Call the family together, young and old. Open this book and take turns reading to each other out loud.  It’s the perfect book for the season.
This delightful story involves a centuries old house — “a huge, ramshackle manor house that looked as if it had been cobbled together from discarded pieces of a dozen mismatched mansions collected from a dozen different cities” — now being run as an inn by Ben and Nora Pine and their adopted Chinese son, Milo.
Many (but not all) of their guests are smugglers. The inn sits on the side of a hill overlooking a string of harbors along the river Skidwrack.  It can be reached by a cable railway, a steep and winding staircase, a road or a secret, underground railway.

On the particular holiday in question, Milo is finishing his homework and looking forward to a quiet Christmas with his parents alone in the inn. Suddenly, the inn starts to fill up with unexpected guests: Black-clad de Cary Vinge; blue-haired Georgiana Moselle; bickering Dr. Wilbur Gowervine and Mrs. Eglantine Herewand; and the ever-moving, red-headed Clemence O. Candler, who took the stairs to the inn.

Milo and his new friend Meddy set out to discover the secrets that have brought these diverse people to Greenglass House — and who’s behind a rash of thefts from guests’ rooms.  In the process, Greenglass House hosts a sweet romance, an orphan’s reunion with heirlooms from his birth family, the finding of a renown glassworker’s cartoon for a commissioned public stained glass window and the unveiling of a famous smuggler’s past.

Author Kate Milford won an Edgar Award for Best Juvenile Mystery for this book. The characters are eccentric and engaging. Greenglass House itself inspires a reader’s imagination and is a wonderfully atmospheric setting for this story. I would book a stay myself in a heart beat if it were possible.

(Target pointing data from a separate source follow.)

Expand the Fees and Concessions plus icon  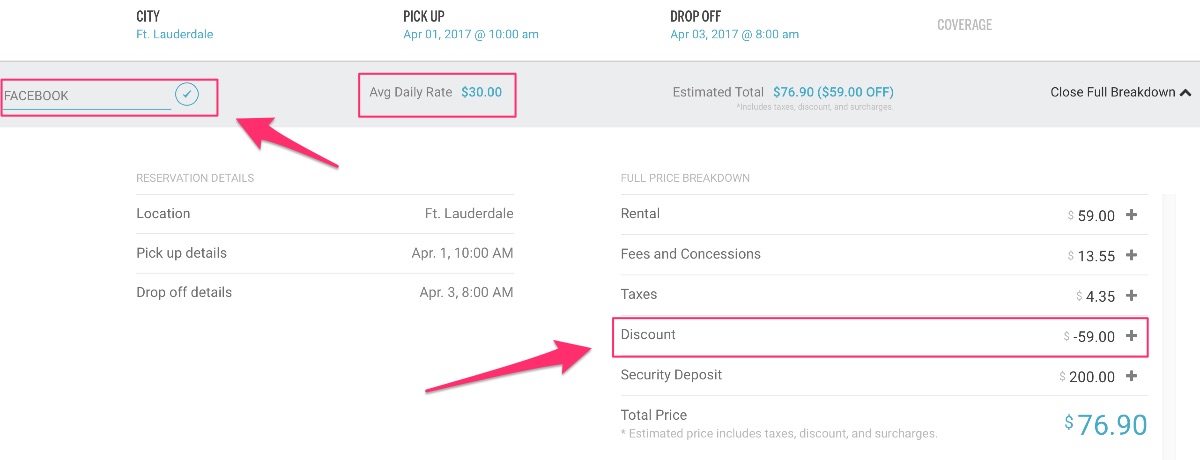(1131, 255)
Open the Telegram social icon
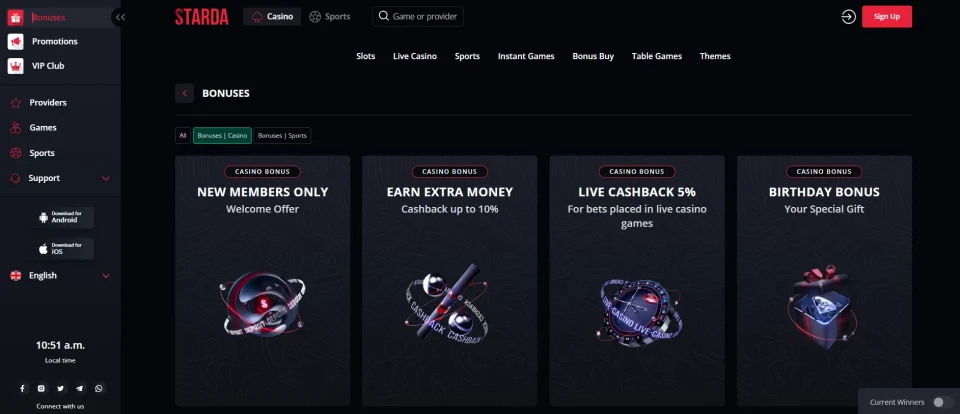Image resolution: width=960 pixels, height=414 pixels. pyautogui.click(x=80, y=388)
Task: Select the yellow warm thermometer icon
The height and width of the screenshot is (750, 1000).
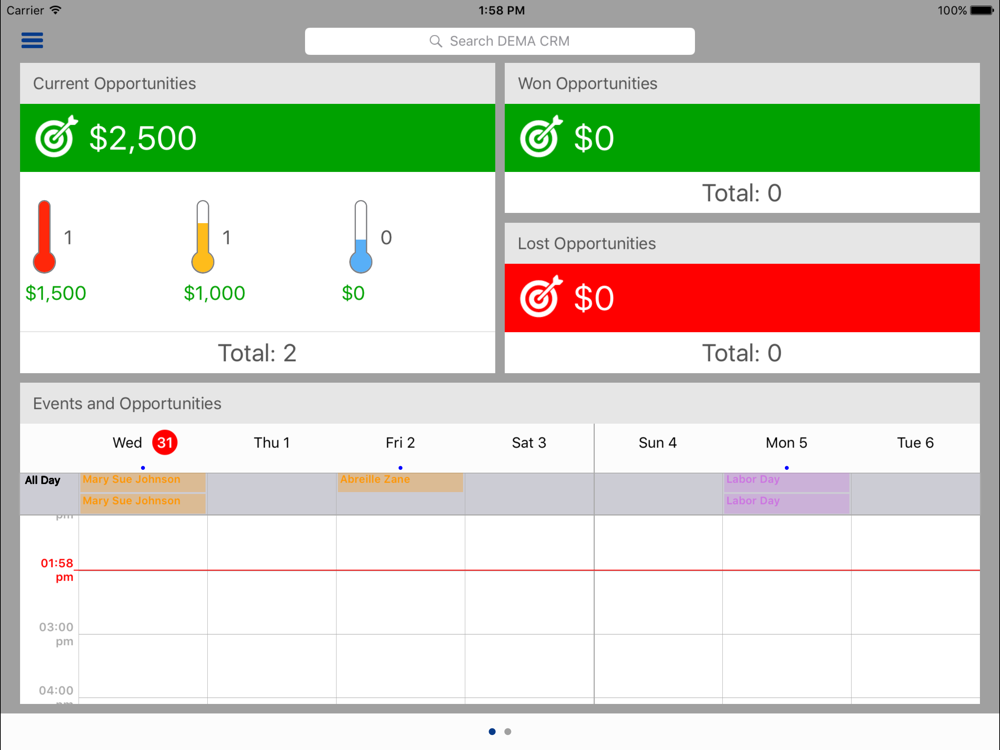Action: [x=203, y=237]
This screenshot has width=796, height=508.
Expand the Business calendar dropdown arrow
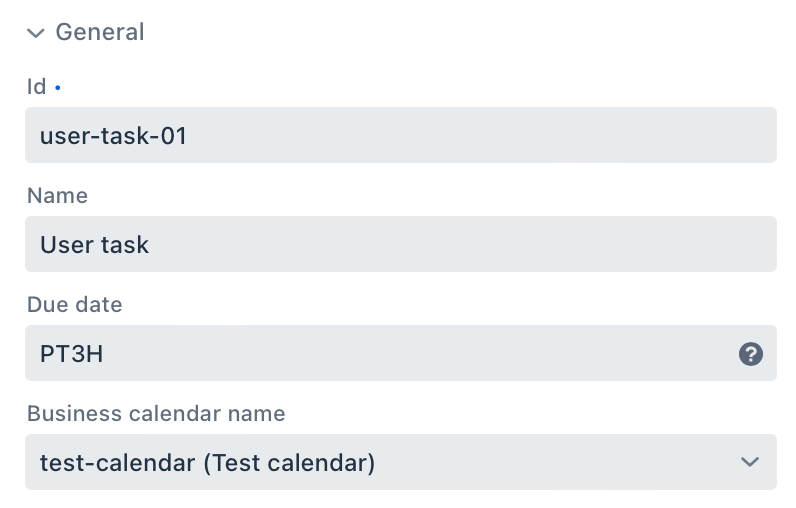[749, 462]
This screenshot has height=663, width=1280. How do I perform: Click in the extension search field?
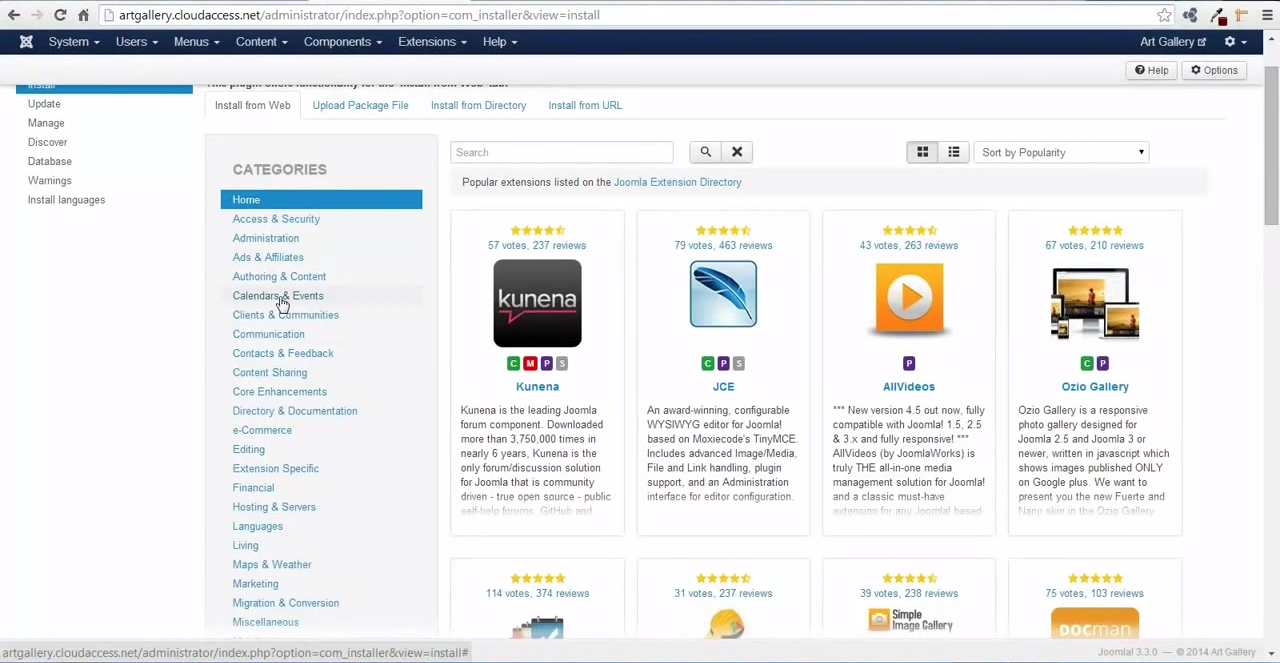pyautogui.click(x=561, y=152)
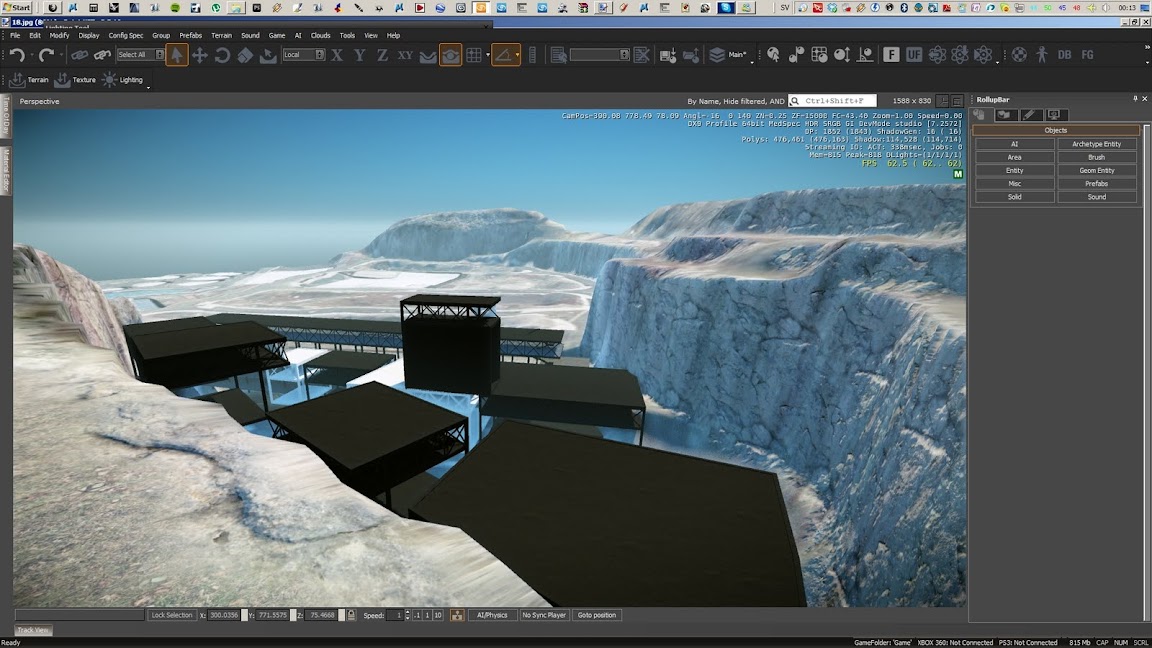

Milford wrote two prequels and a sequel to this book:
  • The Left-Handed Fate (2017). Lucy Bluecrowne, daughter of the first owner of Greenglass House, and her friend Maxwell Ault are on a mission to find three pieces of an arcane engine that reportedly can stop the war between their home country of England and Napoleon Bonaparte’s France. They nearly have everything when their ship, Left-Handed Fate, is taken by the Americans.
  • Ghosts of Greenglass House (2017). A year after the original Greenglass House story, Milo Pine and friends both old and new are joined in searching for a mysterious map and a famous smuggler’s lost haul.
  • Bluecrowne: A Greenglass House Story (2018) takes readers  back to the beginnings of Greenglass House and the adventures of Lucy Bluecrowne, who has traded her home on her father’s war ship for life in a house with her half brother and her stepmother.

The Author: Kate Milford

Kate Milford was inspired to begin writing Greenglass House in the summer of 2011 by a prompt (stained glass) offered her by a member of a writers group. The year before she and her husband, Nathan, had decided to adopt a child from China. The issues that adopted children face was strongly in her mind as she wrote.
Kate and her husband had a child of their own, Griffin, in 2013 before the adoption came through.
Originally from Annapolis, MD, Kate Milford currently lives in Brooklyn with her family. In addition to the Greenglass House books, she wrote The Boneshaker (2011), The Kairos Mechanism (2012) and The Broken Lands (2015).